### ACTION ITEM
Whenever a line in the data holds the string "question", copy that line.

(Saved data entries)

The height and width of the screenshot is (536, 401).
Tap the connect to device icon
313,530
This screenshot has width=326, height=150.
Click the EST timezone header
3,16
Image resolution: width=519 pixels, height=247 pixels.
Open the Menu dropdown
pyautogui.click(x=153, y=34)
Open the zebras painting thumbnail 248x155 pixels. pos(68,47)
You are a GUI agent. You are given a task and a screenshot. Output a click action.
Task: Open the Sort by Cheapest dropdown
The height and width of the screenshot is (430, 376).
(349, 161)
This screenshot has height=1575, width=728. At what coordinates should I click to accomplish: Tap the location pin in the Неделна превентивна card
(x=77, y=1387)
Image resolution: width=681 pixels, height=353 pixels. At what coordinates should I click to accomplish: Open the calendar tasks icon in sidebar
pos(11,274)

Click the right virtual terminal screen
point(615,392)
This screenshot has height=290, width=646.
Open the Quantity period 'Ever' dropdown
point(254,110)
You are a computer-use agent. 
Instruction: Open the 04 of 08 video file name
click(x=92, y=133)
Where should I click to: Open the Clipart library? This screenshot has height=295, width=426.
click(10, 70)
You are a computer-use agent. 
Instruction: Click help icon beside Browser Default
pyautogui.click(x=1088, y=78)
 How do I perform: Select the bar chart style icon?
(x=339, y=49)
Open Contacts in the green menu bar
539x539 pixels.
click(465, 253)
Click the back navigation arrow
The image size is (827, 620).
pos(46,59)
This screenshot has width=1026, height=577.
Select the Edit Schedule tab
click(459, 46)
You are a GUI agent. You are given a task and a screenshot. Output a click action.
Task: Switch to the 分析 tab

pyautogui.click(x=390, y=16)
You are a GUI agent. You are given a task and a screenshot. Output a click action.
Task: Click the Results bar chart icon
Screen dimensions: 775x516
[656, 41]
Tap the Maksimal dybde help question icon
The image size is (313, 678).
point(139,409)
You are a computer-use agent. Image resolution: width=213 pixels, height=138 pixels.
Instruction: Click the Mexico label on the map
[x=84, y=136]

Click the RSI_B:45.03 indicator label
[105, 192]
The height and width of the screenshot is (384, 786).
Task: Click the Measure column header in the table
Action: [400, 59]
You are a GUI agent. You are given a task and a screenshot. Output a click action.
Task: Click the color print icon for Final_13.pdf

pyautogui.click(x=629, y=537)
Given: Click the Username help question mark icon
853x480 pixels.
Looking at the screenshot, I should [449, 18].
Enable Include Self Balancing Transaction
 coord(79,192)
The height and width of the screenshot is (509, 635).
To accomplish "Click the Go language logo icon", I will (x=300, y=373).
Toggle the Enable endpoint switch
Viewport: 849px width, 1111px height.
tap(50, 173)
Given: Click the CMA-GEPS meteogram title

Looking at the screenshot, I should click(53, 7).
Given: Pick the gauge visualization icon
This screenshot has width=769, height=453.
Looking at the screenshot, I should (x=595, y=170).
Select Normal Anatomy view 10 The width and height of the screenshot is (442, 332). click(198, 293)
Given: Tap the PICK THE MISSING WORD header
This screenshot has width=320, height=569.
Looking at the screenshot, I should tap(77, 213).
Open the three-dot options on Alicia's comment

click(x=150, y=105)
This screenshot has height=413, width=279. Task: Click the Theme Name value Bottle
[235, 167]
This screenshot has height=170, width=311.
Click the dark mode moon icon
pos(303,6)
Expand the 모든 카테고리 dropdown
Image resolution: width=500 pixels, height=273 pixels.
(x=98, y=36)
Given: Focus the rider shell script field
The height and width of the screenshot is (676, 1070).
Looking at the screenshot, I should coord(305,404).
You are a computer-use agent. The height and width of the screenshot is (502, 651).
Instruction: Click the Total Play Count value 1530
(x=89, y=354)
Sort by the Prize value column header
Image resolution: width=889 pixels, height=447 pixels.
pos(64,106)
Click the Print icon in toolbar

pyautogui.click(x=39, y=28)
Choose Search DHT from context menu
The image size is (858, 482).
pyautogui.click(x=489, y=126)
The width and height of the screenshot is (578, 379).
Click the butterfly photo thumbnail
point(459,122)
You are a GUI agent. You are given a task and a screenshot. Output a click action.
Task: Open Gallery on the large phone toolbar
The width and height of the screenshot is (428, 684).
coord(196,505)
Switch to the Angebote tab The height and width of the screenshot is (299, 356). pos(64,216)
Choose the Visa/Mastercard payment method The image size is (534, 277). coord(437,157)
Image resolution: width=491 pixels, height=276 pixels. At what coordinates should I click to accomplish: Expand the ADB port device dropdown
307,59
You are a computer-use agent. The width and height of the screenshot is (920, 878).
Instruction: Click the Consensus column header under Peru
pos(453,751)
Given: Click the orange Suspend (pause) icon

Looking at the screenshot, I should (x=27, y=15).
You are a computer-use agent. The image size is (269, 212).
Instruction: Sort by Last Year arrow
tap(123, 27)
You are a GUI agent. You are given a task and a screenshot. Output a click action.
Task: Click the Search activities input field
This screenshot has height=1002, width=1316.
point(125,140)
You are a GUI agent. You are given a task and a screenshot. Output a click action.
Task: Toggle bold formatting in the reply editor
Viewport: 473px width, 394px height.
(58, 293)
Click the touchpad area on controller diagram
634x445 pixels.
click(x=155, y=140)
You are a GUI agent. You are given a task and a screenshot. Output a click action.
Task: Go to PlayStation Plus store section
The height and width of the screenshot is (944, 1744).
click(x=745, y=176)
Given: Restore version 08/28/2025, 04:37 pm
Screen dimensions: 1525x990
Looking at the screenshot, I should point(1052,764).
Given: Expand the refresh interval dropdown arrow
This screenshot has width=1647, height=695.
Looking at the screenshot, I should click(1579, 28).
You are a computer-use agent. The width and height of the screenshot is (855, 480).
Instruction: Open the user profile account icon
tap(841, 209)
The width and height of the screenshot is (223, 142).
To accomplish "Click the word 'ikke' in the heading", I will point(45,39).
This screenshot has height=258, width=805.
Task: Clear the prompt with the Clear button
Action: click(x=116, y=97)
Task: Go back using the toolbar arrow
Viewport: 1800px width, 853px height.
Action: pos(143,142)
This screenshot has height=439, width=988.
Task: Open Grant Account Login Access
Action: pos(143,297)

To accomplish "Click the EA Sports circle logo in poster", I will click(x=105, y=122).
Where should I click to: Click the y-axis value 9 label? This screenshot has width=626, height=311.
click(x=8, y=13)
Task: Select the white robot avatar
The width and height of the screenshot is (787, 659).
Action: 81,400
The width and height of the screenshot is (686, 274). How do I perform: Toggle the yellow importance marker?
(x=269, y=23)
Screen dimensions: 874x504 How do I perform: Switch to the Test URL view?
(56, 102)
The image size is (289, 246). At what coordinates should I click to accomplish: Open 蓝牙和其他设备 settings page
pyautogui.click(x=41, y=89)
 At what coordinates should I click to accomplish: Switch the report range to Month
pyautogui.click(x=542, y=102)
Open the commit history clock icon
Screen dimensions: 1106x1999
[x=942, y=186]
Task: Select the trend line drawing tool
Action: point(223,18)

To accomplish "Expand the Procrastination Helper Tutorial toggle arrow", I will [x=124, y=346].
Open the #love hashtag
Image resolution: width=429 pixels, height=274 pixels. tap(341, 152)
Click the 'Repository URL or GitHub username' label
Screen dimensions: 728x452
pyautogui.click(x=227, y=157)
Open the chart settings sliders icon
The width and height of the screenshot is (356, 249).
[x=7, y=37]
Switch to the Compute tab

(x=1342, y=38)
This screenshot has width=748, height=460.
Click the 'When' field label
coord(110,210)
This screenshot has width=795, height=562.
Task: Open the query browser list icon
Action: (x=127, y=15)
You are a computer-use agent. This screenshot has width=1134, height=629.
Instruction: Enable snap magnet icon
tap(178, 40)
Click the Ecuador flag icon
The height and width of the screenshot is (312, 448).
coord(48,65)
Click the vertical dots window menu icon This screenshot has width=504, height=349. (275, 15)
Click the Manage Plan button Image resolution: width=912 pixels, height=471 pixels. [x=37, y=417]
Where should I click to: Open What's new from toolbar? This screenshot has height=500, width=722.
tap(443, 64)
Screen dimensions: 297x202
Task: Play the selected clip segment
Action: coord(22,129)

### ANSWER FOR THE TASK
Tap the Maksimal dybde help question icon
Given: Click the Username help question mark icon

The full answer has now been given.